* **Your objective**
Retype the material below line for line, without changing anything, and leave the pictures out.
* START *
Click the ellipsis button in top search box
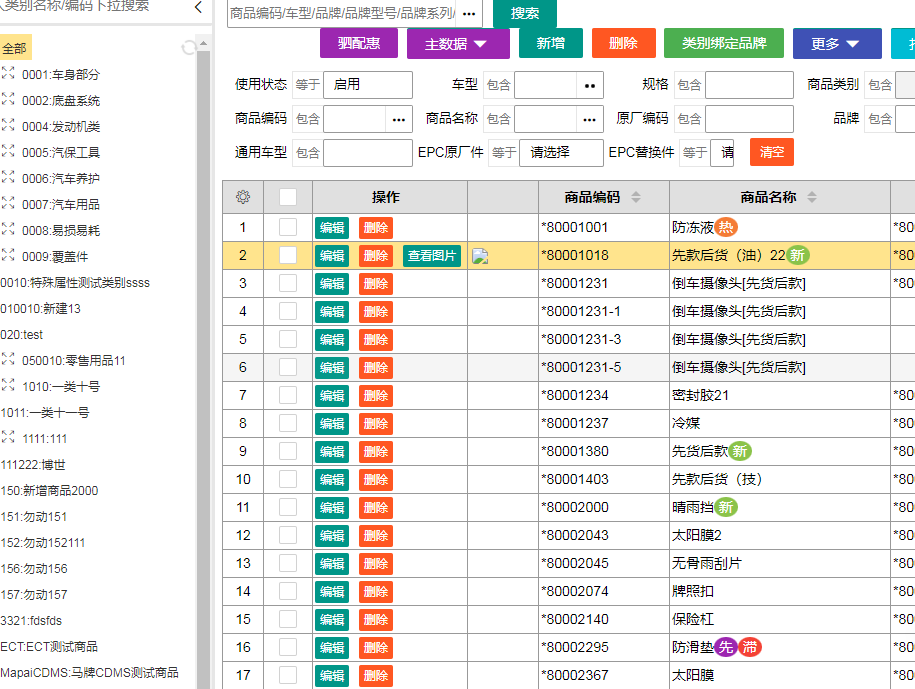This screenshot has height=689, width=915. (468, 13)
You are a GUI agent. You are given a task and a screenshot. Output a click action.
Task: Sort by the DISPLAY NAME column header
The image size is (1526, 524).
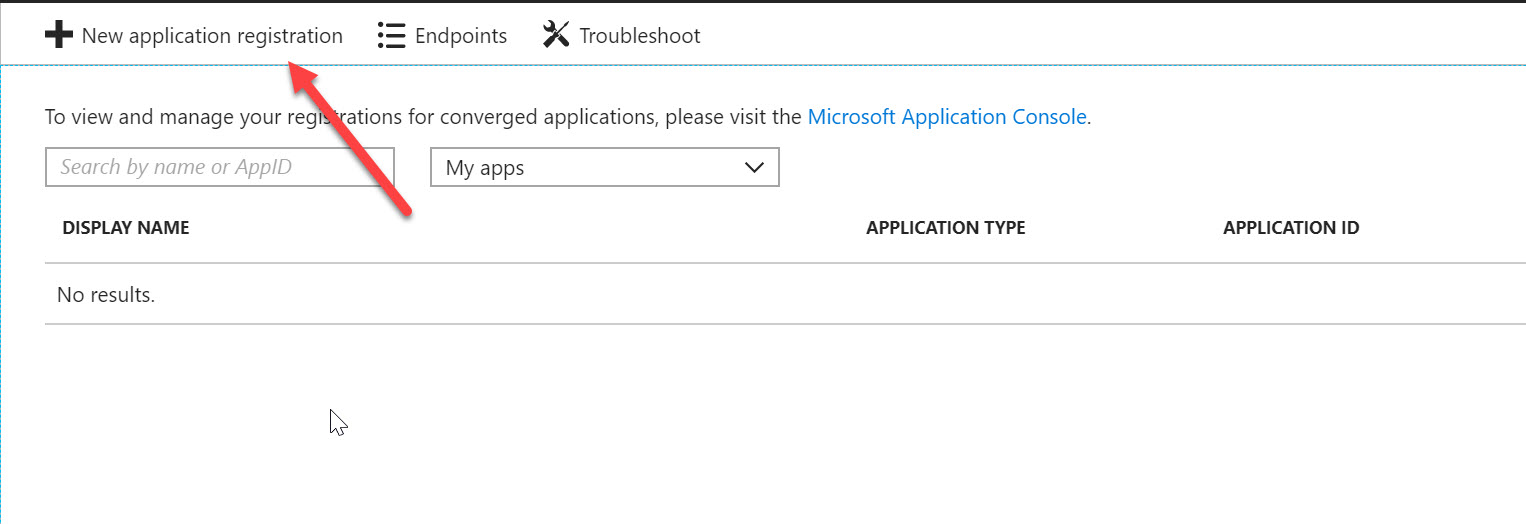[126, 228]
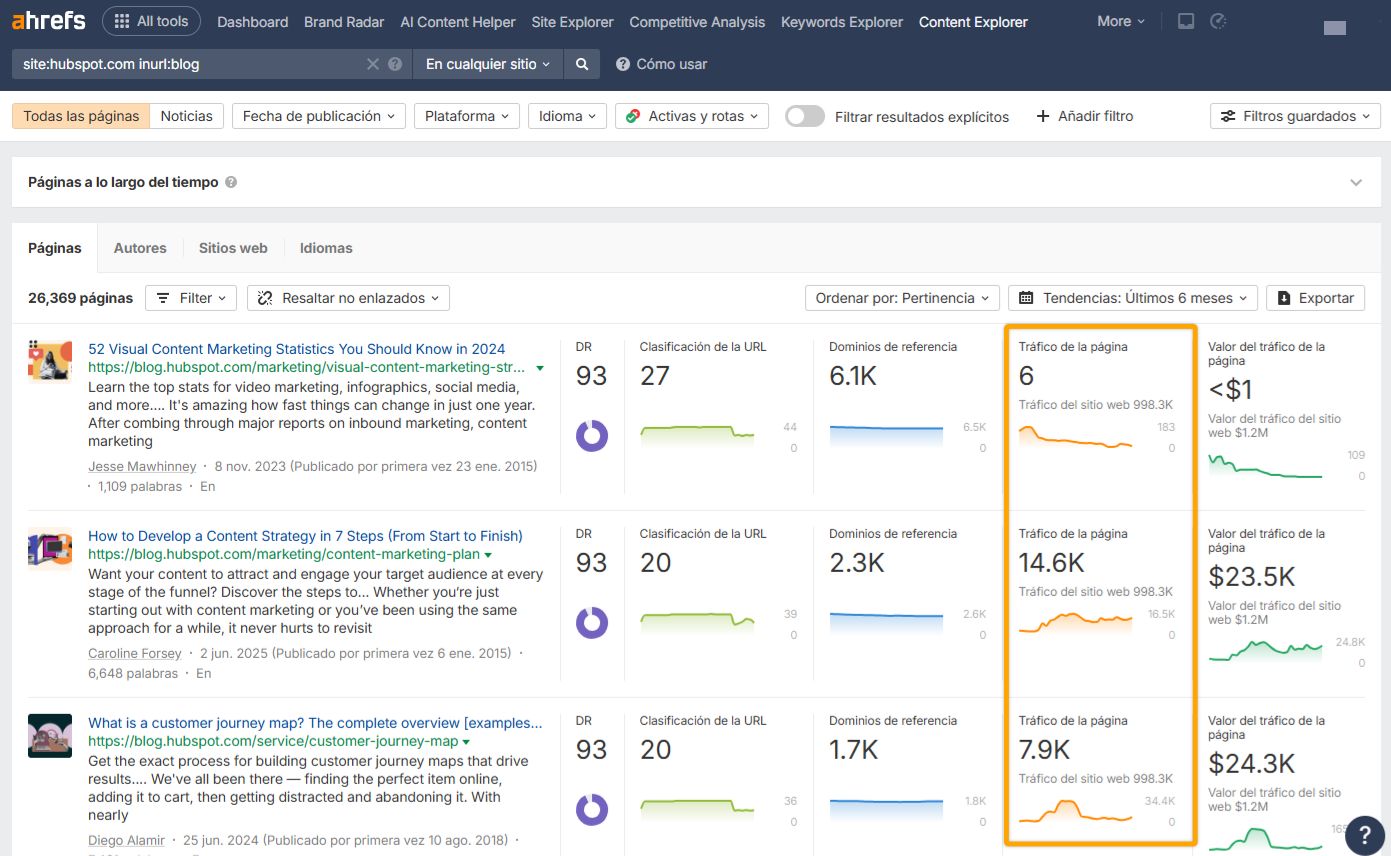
* END *
* **Task solution**
Click the ellipsis button in top search box
This screenshot has height=689, width=915. (468, 13)
You are a GUI agent. You are given a task and a screenshot. Output a click action.
Task: Sort by the DISPLAY NAME column header
The image size is (1526, 524).
[126, 228]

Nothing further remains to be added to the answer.